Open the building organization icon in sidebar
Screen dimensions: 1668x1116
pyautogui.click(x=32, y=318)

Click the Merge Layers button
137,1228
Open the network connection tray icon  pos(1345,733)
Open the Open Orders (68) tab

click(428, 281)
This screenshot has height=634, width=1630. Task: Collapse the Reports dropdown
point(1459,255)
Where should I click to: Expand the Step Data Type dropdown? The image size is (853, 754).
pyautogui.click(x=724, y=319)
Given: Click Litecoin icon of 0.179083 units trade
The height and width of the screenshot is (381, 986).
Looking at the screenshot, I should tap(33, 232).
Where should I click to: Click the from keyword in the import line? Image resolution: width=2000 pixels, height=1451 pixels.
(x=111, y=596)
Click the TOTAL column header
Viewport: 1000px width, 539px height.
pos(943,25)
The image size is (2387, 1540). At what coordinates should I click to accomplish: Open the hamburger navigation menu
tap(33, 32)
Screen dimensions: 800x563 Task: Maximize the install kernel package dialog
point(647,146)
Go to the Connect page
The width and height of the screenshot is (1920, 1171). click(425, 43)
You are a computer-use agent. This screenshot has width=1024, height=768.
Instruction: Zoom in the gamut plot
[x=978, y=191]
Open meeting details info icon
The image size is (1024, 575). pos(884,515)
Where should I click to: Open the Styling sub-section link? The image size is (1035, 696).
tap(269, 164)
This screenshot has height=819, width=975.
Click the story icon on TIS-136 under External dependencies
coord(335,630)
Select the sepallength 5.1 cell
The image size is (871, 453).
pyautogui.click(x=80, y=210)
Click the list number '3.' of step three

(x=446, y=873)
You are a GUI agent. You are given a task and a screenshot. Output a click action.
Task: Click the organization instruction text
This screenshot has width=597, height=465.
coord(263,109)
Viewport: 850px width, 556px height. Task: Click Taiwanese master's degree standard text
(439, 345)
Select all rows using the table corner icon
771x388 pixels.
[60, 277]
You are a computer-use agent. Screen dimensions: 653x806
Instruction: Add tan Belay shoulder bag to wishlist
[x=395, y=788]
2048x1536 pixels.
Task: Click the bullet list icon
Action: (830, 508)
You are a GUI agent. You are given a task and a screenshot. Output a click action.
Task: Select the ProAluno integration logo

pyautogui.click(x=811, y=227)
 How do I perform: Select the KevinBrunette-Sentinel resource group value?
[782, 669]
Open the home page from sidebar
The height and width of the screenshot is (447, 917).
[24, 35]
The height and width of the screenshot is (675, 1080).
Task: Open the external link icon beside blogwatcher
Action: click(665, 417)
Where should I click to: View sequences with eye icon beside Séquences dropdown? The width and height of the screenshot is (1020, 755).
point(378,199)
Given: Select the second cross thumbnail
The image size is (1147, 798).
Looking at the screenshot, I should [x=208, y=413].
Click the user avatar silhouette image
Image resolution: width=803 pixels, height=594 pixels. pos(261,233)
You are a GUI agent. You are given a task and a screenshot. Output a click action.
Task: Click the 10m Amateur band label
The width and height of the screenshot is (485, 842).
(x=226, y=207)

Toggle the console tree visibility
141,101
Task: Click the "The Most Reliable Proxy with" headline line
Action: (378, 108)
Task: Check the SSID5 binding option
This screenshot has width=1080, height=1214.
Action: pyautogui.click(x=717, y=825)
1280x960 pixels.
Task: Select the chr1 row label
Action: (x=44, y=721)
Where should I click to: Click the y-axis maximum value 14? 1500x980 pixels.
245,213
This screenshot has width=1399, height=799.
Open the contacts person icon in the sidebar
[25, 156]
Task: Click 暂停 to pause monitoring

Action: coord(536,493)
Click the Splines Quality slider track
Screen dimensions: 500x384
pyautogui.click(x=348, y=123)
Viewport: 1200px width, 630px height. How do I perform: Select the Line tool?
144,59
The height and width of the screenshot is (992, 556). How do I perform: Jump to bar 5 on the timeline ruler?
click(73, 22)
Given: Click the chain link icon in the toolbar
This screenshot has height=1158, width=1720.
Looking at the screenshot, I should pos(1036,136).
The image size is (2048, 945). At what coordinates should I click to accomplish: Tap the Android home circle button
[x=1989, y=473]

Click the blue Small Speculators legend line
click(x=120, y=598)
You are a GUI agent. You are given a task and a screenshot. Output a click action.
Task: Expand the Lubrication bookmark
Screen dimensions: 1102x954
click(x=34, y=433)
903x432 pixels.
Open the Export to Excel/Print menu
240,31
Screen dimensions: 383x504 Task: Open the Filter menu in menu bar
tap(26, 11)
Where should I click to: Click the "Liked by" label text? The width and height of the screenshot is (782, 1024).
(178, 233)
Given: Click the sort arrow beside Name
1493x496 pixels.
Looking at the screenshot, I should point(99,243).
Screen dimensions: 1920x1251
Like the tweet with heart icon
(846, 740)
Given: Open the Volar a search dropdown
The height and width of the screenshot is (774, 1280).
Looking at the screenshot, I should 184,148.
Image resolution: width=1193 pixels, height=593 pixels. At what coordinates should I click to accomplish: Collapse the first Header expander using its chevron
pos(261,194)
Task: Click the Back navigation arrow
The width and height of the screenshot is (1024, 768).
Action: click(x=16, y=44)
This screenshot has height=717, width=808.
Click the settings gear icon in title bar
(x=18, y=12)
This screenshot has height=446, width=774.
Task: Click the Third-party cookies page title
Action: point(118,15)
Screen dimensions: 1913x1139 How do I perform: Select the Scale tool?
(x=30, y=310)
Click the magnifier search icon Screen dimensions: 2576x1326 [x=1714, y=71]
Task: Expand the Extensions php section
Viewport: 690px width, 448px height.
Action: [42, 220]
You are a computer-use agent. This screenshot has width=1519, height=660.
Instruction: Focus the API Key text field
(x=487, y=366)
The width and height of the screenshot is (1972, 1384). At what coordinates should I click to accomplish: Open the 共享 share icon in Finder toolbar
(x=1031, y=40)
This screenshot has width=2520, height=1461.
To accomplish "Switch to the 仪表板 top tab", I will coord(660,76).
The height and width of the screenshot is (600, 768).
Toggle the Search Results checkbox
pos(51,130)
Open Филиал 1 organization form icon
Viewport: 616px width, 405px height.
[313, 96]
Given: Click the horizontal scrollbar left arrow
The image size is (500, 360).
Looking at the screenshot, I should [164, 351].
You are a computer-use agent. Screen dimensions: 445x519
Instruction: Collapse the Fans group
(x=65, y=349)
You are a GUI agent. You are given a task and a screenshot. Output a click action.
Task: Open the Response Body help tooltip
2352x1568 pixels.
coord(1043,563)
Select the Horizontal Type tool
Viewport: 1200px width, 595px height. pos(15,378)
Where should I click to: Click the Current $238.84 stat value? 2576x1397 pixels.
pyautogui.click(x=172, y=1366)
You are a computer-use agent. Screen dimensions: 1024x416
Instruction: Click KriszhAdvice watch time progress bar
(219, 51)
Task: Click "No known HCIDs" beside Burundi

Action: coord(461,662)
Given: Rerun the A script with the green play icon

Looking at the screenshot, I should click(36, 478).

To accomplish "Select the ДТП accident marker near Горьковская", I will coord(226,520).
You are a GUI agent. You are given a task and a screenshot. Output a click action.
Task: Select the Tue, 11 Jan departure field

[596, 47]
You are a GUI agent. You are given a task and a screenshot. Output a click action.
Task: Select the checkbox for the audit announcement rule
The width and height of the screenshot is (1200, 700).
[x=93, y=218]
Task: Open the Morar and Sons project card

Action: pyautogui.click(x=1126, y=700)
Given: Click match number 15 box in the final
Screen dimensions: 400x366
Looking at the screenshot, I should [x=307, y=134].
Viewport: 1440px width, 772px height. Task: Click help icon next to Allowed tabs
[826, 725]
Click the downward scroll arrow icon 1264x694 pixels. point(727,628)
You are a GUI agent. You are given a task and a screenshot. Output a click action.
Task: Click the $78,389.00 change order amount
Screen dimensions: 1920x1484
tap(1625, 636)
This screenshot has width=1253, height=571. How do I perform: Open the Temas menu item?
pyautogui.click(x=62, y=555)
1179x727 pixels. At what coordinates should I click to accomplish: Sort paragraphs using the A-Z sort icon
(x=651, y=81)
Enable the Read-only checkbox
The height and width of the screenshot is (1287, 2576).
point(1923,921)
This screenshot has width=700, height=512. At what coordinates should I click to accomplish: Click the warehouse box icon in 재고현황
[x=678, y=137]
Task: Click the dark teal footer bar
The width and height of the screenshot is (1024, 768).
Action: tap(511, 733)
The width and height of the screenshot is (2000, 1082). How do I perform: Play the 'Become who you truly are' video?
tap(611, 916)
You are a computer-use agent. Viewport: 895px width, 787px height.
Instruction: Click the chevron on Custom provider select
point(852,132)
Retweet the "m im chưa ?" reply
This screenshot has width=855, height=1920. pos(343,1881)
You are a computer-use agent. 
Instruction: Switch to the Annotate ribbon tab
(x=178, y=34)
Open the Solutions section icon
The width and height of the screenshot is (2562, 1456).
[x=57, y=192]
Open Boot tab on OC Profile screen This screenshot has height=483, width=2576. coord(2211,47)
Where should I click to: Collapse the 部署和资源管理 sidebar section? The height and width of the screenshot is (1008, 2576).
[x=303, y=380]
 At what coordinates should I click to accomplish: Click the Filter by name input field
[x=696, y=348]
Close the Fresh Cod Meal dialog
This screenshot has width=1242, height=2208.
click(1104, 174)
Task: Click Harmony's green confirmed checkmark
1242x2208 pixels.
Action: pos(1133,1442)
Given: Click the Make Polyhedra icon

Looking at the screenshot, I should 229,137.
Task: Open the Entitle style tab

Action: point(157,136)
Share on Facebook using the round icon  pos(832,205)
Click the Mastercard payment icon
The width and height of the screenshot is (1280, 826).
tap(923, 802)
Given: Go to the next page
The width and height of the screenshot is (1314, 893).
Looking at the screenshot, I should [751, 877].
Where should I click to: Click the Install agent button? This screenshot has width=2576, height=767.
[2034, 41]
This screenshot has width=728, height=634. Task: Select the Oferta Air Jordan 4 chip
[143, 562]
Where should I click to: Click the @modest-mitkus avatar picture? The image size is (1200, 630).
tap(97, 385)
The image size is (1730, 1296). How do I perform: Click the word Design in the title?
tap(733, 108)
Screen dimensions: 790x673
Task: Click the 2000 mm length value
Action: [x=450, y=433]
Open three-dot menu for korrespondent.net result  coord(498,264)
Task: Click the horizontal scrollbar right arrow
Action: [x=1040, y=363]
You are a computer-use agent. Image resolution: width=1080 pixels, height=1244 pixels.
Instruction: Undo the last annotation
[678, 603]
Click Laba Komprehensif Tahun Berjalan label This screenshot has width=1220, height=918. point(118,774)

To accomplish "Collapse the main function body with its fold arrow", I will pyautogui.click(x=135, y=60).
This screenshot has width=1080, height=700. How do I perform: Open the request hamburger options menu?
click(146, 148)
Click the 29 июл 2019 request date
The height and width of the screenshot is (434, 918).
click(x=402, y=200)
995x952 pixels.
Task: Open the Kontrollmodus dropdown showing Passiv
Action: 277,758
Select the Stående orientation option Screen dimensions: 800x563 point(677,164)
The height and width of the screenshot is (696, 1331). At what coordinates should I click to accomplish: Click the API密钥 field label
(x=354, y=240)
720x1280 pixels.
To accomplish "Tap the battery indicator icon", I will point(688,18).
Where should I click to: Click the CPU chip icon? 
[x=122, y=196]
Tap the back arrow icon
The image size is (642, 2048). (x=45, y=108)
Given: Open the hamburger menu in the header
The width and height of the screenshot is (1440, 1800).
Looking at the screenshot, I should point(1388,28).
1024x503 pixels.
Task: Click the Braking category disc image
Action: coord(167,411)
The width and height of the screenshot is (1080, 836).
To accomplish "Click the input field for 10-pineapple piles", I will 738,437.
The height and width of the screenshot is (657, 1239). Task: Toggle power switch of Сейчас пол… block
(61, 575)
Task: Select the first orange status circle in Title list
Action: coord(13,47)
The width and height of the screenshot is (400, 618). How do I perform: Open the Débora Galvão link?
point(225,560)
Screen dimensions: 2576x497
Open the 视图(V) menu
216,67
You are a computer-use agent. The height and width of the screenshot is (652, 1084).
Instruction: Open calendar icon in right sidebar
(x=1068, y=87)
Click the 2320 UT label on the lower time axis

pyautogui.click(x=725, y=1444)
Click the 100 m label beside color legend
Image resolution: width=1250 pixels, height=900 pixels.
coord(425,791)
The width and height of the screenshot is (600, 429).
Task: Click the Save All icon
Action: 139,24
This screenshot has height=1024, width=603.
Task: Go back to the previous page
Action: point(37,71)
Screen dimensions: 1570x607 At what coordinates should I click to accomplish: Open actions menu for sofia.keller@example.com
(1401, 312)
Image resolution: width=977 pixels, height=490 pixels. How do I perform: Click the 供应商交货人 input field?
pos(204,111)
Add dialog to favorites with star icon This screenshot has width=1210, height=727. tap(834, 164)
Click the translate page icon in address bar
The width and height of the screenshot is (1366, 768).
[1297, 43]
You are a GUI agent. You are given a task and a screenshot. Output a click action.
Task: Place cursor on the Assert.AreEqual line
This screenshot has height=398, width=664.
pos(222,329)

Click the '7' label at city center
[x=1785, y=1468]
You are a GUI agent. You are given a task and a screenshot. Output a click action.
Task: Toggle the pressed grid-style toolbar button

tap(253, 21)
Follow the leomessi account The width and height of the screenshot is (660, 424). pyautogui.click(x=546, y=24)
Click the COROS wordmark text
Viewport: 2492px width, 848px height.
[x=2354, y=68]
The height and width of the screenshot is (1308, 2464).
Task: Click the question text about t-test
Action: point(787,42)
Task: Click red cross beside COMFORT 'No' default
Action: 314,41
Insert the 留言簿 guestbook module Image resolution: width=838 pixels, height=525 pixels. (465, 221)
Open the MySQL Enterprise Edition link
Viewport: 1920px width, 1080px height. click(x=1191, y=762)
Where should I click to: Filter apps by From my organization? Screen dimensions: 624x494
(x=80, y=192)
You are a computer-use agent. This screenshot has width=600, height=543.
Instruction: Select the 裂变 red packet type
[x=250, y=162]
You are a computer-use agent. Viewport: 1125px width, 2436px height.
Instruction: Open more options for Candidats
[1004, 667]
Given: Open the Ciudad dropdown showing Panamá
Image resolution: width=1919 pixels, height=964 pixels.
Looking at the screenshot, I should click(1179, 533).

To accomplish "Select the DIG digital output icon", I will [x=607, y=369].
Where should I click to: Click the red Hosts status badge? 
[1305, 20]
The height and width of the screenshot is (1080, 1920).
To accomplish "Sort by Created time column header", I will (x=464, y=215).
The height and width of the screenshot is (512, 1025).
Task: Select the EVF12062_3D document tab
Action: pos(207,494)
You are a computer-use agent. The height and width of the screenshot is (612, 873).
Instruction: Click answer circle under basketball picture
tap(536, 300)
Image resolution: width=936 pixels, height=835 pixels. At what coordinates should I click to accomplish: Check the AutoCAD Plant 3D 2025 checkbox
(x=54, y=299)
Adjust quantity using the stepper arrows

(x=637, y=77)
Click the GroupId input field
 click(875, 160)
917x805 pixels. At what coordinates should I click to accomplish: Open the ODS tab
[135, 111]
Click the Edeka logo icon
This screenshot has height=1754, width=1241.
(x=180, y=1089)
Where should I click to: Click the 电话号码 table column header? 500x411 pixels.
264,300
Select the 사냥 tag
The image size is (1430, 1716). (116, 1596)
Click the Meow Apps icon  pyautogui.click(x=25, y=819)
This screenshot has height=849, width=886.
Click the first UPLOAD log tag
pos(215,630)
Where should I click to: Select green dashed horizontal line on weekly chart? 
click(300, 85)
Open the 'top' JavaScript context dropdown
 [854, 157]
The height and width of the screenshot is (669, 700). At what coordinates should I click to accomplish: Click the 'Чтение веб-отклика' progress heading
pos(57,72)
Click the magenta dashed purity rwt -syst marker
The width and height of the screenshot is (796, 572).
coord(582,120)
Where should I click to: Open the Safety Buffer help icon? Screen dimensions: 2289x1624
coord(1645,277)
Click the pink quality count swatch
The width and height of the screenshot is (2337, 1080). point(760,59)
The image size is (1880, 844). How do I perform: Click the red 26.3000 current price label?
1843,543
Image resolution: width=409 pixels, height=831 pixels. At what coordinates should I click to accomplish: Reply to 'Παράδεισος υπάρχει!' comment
___
### Your objective
Please output as a JSON list of strings the lines starting with the line containing "Click the 29 июл 2019 request date" and going on through the line containing "Action: 277,758", one string per line, with blank lines left out.

### Task response
[
  "Click the 29 июл 2019 request date",
  "The height and width of the screenshot is (434, 918).",
  "click(x=402, y=200)",
  "995x952 pixels.",
  "Task: Open the Kontrollmodus dropdown showing Passiv",
  "Action: 277,758"
]